Intervention de François Patriat

Réunion du 3 octobre 2012 à 14h30
Débat sur l'évasion des capitaux et des actifs hors de france et ses incidences fiscales

Photo de François PatriatFrançois Patriat :

Madame la présidente, madame la ministre, mes chers collègues, la lutte contre l’évasion fiscale va pouvoir bénéficier de moyens supplémentaires, visant notamment à renforcer les pouvoirs d’investigation, d’enquête et de recouvrement de l’administration. Sachez que nous sommes, bien entendu, très favorables à cette évolution.

À ce titre, il est important de souligner que des dispositions « anti-abus » ont déjà été adoptées dans le cadre du collectif budgétaire que nous avons voté cet été.

Comme le rappelait récemment le ministre du budget, l’efficacité du recouvrement des sommes dues, dans les cas de fraudes fiscales ou sociales mises au jour, est loin d’être satisfaisante.

Au moment où l’on demande un effort vigoureux au pays, il ne serait évidemment pas acceptable que certains contribuables estiment pouvoir s’en affranchir : ils doivent, eux aussi, consentir cet effort.

Tous les aspects du rapport de la commission d’enquête sénatoriale ayant déjà été développés, je me contenterai d’aborder un point particulier, sur lequel je reviendrai d’ailleurs au moment de l'examen du budget pour 2013.

Mes chers collègues, nous avons voté à l’unanimité le rapport de la commission d’enquête sénatoriale, qui a formulé 61 propositions pour lutter contre la fraude fiscale.

Il y est précisé que le montant correspondant à la fraude et à l’évasion fiscales est aujourd’hui particulièrement élevé. Les chiffres ont été rappelés : celui-ci représenterait près de 50 milliards d’euros chaque année. Comme l’avait fait remarquer mon collègue Yannick Vaugrenard, ce montant égalerait, au moins, les sommes consacrées annuellement au remboursement des intérêts de la dette française. Voilà qui ne manquera pas de parler aux Français, à qui l’on demande tous ces efforts…

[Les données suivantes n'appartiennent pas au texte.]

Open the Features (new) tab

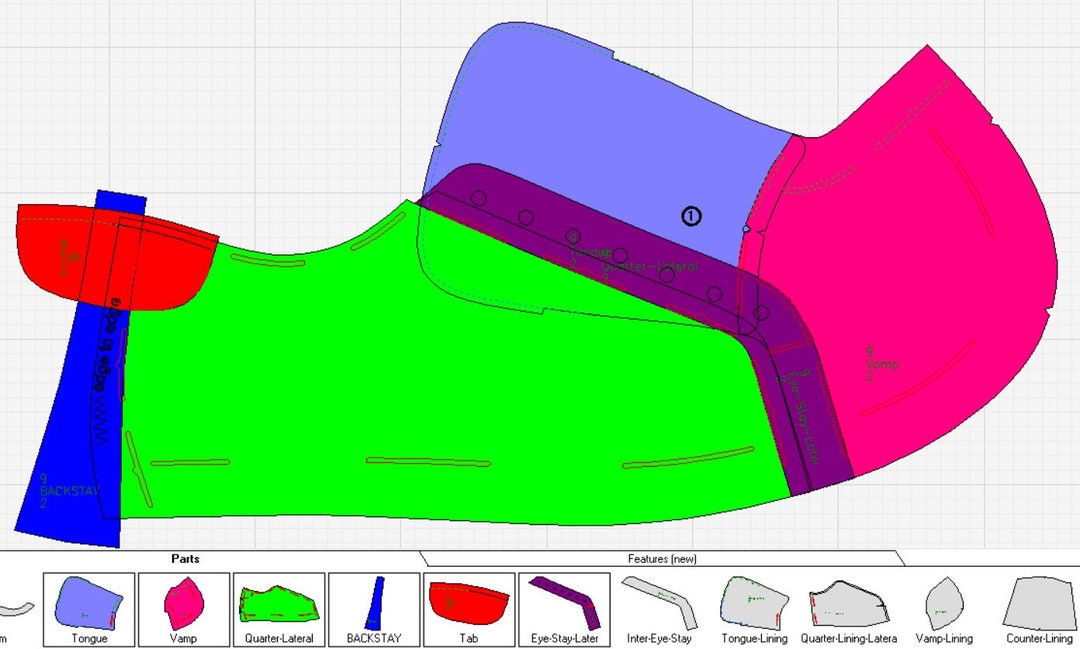coord(662,559)
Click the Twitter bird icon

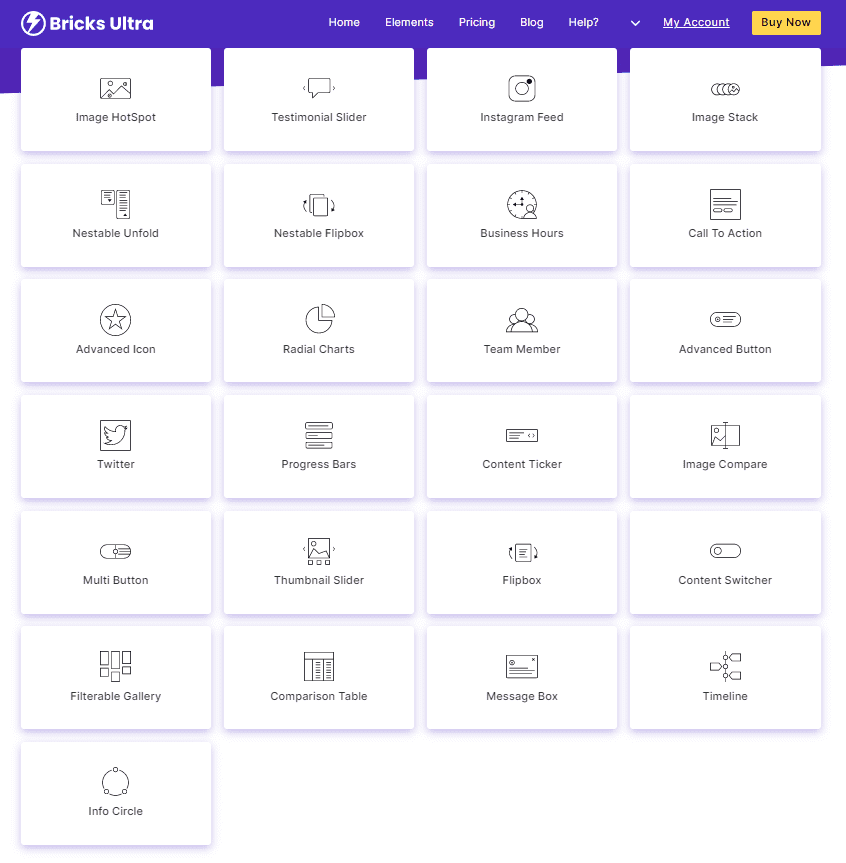115,435
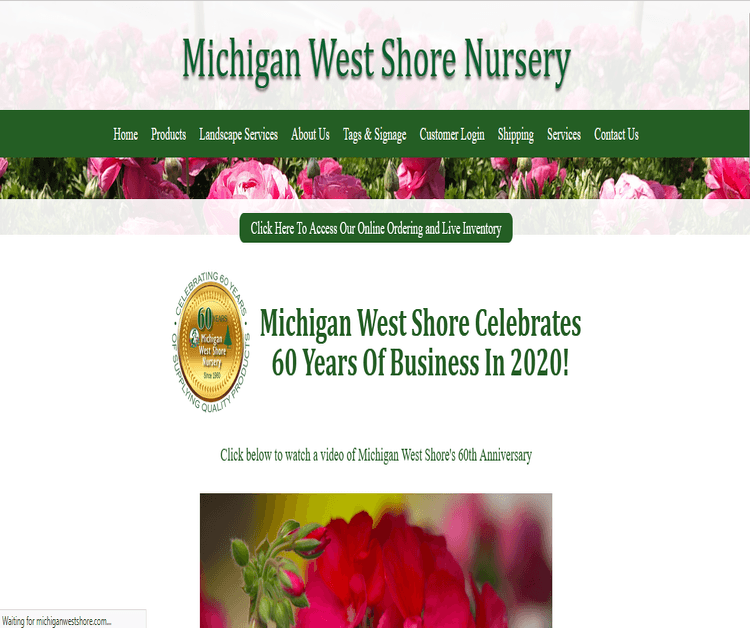Go to the Shipping page
This screenshot has width=750, height=628.
click(x=516, y=135)
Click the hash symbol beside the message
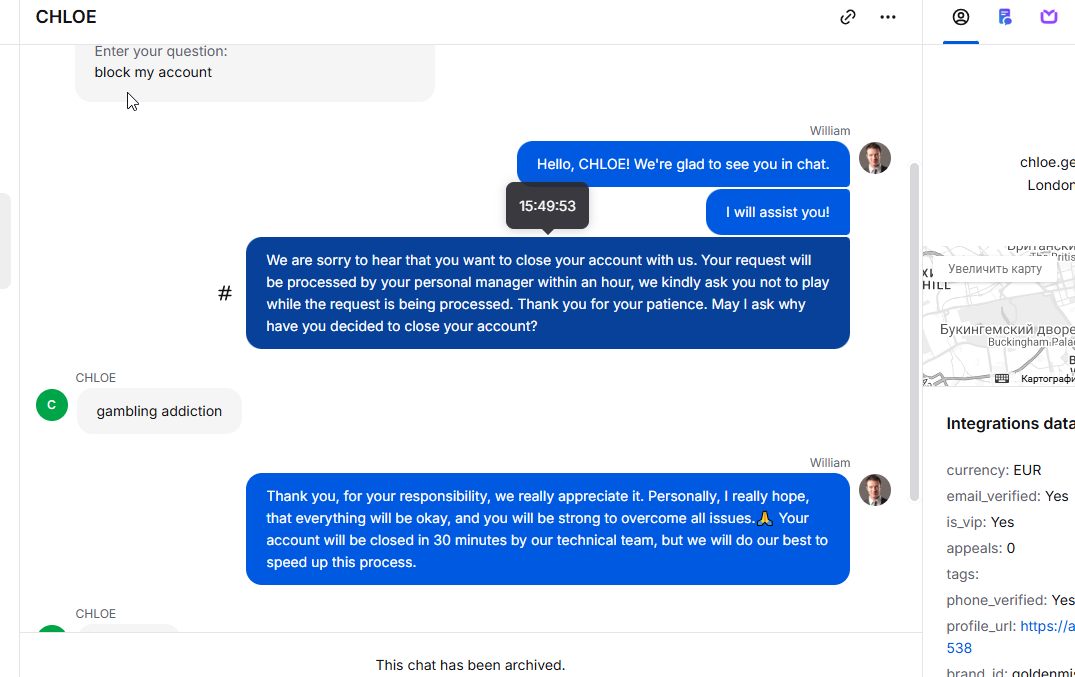The width and height of the screenshot is (1075, 677). (x=225, y=294)
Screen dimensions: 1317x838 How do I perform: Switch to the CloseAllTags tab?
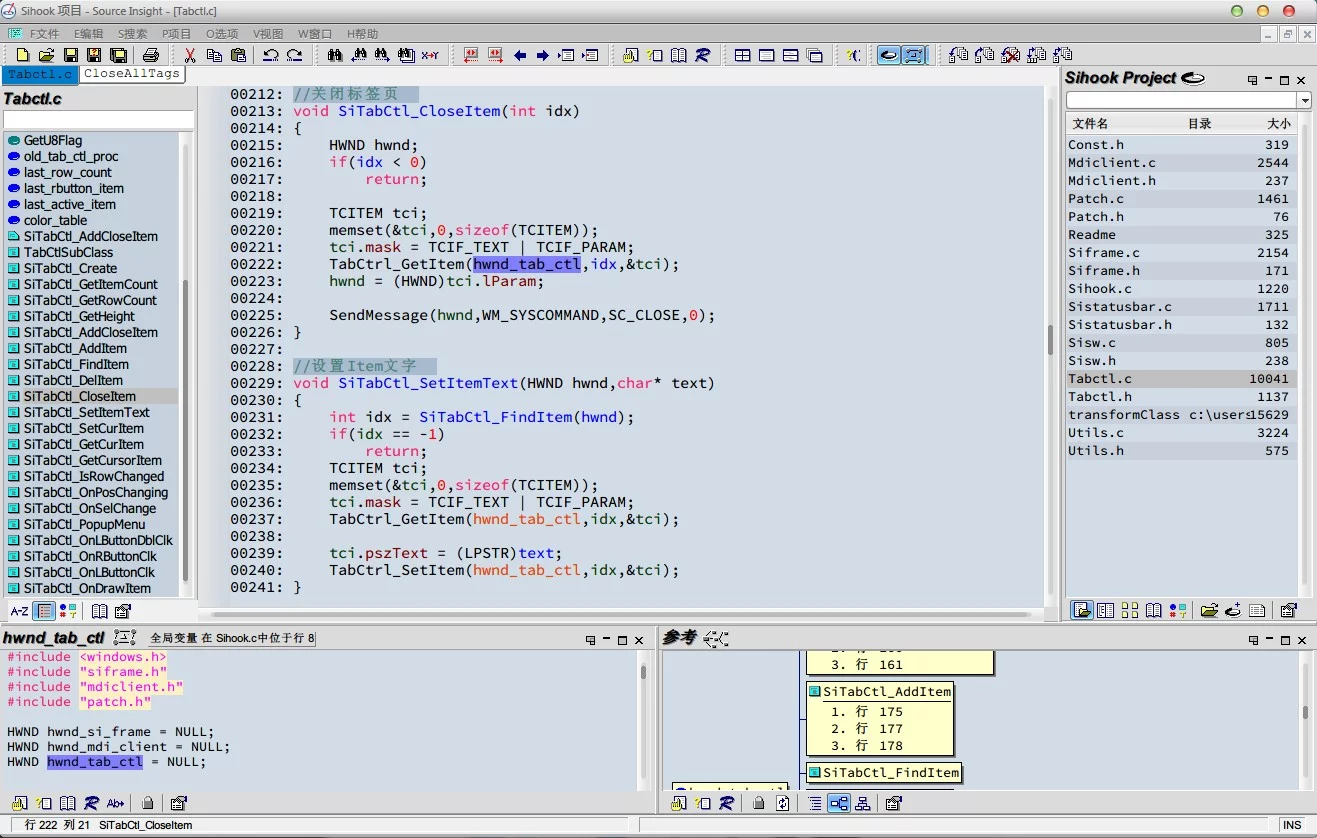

À ce titre, et c’est le sens de mon intervention, il serait judicieux de mettre en place un système de taxation sur le revenu mondial, que j’estime indissociable du taux de 75 %.

En 2007, François Marc, aujourd'hui rapporteur général de la commission des finances, avait d’ailleurs proposé, dans le cadre d’un rapport sur la fiscalité, de créer un « impôt citoyen » qui frapperait « tous » les expatriés.

En 2010 et 2011, Jérôme Cahuzac, alors président de la commission des finances de l’Assemblée nationale, devenu depuis ministre du budget, avait remis cette idée sur la table en proposant, à travers des amendements, de faire contribuer les expatriés dont le revenu annuel dépassait 200 000 euros, pour la partie supérieure à cette somme. Quand l’un de ces amendements avait été discuté à l’Assemblée nationale, en octobre 2010, le ministre du budget de l’époque, François Baroin, avait dénoncé cette taxe, la qualifiant de « droit du sang fiscal », et considéré qu’elle relevait d’une « conception qui va à rebours de l’histoire ». L’actuel ministre du budget avait pourtant suggéré, à juste titre, un impôt de bon sens.

Cette proposition part d’un constat évident, mes chers collègues : pourquoi ne pas rappeler leur nationalité à ceux qui sont partis et leur demander de payer quelque chose en France, pays où ils sont nés, où ils ont été soignés, où ils sont allés à l’école ?

Pour mémoire, je précise qu’actuellement nos compatriotes expatriés payent l’impôt à l’État dans lequel ils résident fiscalement. La France a en effet signé avec d’autres pays dans le monde des conventions fiscales, environ cent vingt, en vertu desquelles elle renonce à son droit souverain de lever l’impôt au profit de ces pays, selon le principe du domicile fiscal. C’est un sujet sur lequel je suis déjà intervenu à plusieurs reprises en commission des finances.

Conséquence de ces accords pour les Français domiciliés fiscalement à l’étranger : seuls sont imposables en France les revenus de source française, tels que revenus du capital, revenus immobiliers, droits d’auteur.

Par ailleurs, en vertu d’un accord visant à favoriser la mobilité des salariés en Europe, un Français travaillant dans un autre pays européen et qui perd son emploi peut s’inscrire au chômage dans le pays où il réside ou bien dans son pays de naissance. Dans ce cas, l’assurance chômage française l’indemnise, sur la base de son dernier salaire perçu, à condition qu’il ait retravaillé entre un jour et trois semaines sur le territoire français. Il se peut donc que des traders français de la City soient revenus en France toucher des allocations de chômage.

Nous sommes, dès lors, en droit de nous demander pourquoi nous ne lions pas imposition et citoyenneté.